Friday Feature: Black History & Black Futurism
- HoneyWordSmith

- Feb 13
- 2 min read
We must know our past so that we understand how to show up for our future.
Before the week turns, we pause. We look backward with reverence and forward with intention.
Black History is not a static archive. It is a living inheritance. It is testimony, resistance, brilliance, innovation, survival, joy. And Black Futurism—often expressed through art, literature, music, and cultural imagination—is what happens when that inheritance refuses to be confined to the past.
To imagine a future where Black life thrives, we must first understand the roads already walked.
History as Blueprint
Black History gives us the architecture.
It tells us how communities built schools when access was denied, how language was preserved when identity was threatened, how love endured even under systems designed to fracture it.

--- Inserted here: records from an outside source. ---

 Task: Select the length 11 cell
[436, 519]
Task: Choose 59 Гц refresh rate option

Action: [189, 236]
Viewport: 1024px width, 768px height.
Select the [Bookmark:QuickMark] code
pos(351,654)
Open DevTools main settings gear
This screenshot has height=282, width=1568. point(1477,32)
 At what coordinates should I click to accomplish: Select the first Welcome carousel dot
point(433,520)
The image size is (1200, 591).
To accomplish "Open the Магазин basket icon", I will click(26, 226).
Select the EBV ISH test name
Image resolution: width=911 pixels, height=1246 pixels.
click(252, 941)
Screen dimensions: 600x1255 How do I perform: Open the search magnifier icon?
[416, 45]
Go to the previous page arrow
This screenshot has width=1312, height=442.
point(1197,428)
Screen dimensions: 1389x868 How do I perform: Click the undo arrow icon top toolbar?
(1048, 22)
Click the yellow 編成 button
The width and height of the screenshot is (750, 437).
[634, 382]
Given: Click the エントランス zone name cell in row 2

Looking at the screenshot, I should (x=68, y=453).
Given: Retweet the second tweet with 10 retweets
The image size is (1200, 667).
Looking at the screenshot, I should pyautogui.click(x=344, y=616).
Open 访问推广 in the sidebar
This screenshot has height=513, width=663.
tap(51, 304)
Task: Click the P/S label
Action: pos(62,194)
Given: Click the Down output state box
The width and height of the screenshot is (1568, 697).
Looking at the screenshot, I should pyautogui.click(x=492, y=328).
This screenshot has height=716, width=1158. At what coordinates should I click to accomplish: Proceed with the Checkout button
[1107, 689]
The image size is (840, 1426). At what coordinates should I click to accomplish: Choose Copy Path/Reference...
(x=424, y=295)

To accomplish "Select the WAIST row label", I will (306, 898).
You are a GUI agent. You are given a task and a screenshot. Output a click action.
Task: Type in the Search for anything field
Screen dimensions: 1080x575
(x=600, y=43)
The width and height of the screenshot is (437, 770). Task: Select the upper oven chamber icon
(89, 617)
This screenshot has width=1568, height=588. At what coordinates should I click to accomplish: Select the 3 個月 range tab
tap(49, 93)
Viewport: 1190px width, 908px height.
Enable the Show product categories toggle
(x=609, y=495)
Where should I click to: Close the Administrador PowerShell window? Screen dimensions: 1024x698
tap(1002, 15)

When we study the past, we are not lingering in it. We are studying blueprints.
Writers like Toni Morrison insisted that memory is not merely remembrance—it is responsibility. Morrison reminds us that if we do not claim our stories, they will be reshaped without us. History becomes grounding. It anchors imagination.
And from that grounding, we begin to build.
Black Futurism: Imagination as Survival
Black Futurism is not escapism. It is a strategy.
Artists like Octavia Butler did not write speculative fiction to avoid reality. In Parable of the Sower, Butler asked: What kind of future are we preparing for? Who survives? Who leads? Who builds new systems when old ones collapse?
Musicians like Sun Ra reimagined space itself as a site of Black liberation—cosmic, boundless, uncontainable.
Black Futurism says: We have always been more than what History tried to reduce us to. We have always imagined beyond the present moment. We are architects of tomorrow.
Showing Up for the Future
But here is the quiet truth: imagination without History can drift. History without imagination can harden.
We need both.
To show up for the future means:
Learning the names and movements that shaped us
Studying the strategies of resilience and coalition
Protecting stories from erasure
Allowing ourselves to envision thriving—not just surviving
Black History teaches us endurance. Black Futurism teaches us expansion.
Together, they teach us stewardship.
Friday Reading Invitation
Before the week turns, we read with intention—slowly, thoughtfully, and in good company.
This weekend, consider:
Revisiting a historical text that grounds you
Reading a speculative work that stretches your imagination
Asking yourself: What future am I preparing for through what I practice today?
Because the future is not abstract.
It is being shaped—quietly, daily—by what we remember and what we dare to imagine.
And we must know our past so that we understand how to show up for our future.